■ TASK GOAL
Of the entries below, repeat exactly only those lines from the one containing "This screenshot has" through the last line, with pictures omitted.

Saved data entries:
• • • •
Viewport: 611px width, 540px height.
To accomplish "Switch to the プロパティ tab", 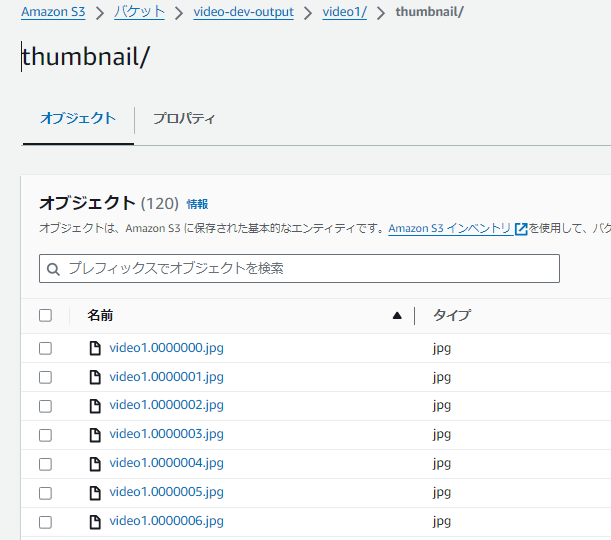I will [x=183, y=119].

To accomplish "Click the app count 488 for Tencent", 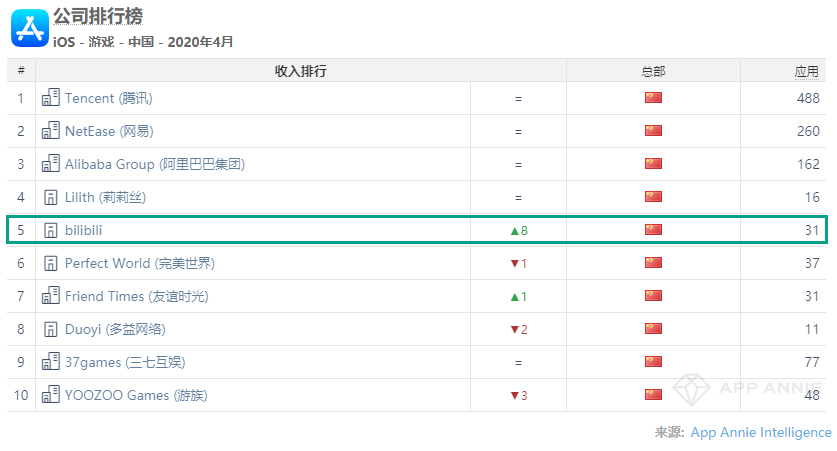I will point(807,98).
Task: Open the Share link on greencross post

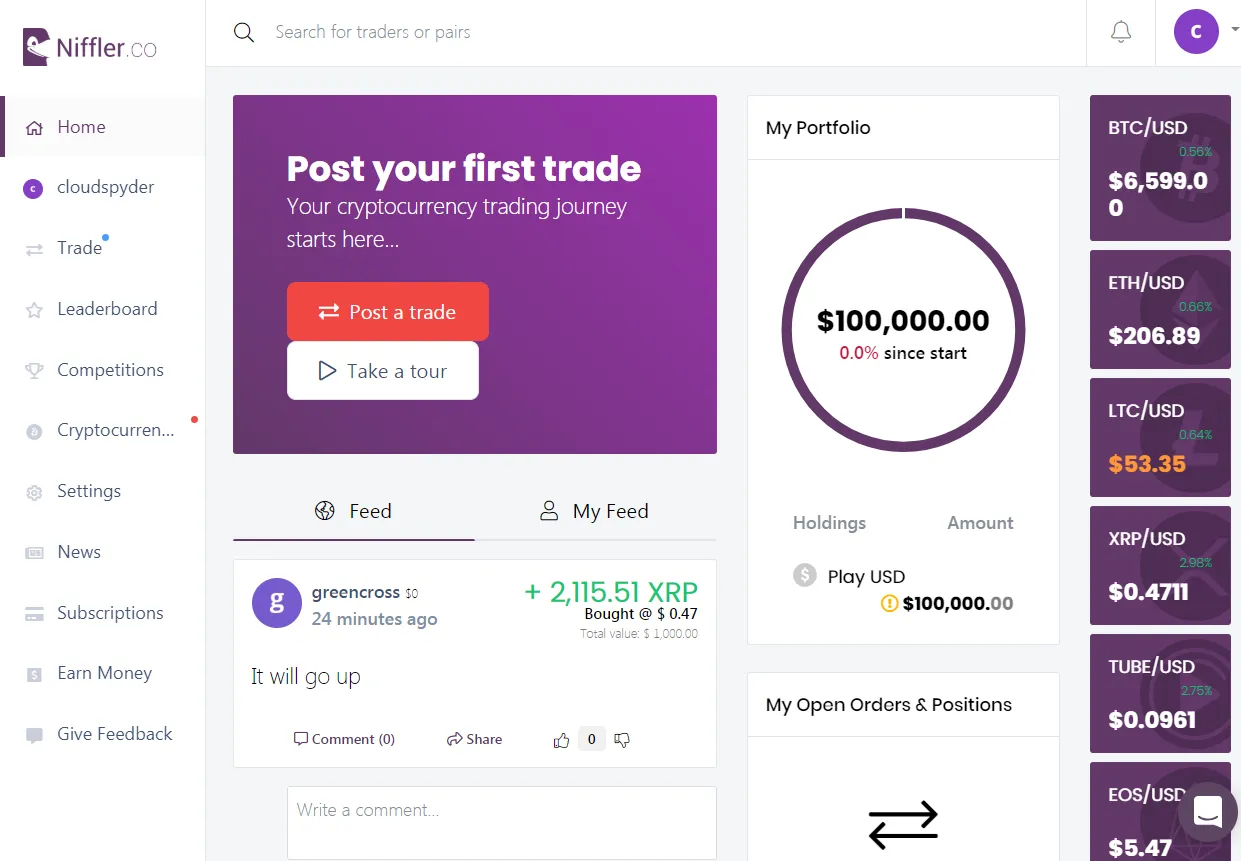Action: (x=475, y=740)
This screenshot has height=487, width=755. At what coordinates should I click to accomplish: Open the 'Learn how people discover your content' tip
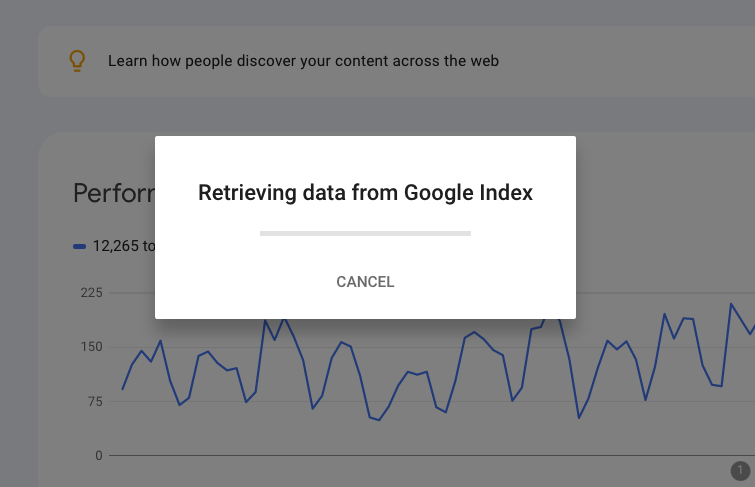pyautogui.click(x=303, y=61)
• • • •
■ OUTPUT FOR THIS TASK
This screenshot has height=487, width=755. At what coordinates should I click to accomplish: Open the 'Learn how people discover your content' tip
pyautogui.click(x=303, y=61)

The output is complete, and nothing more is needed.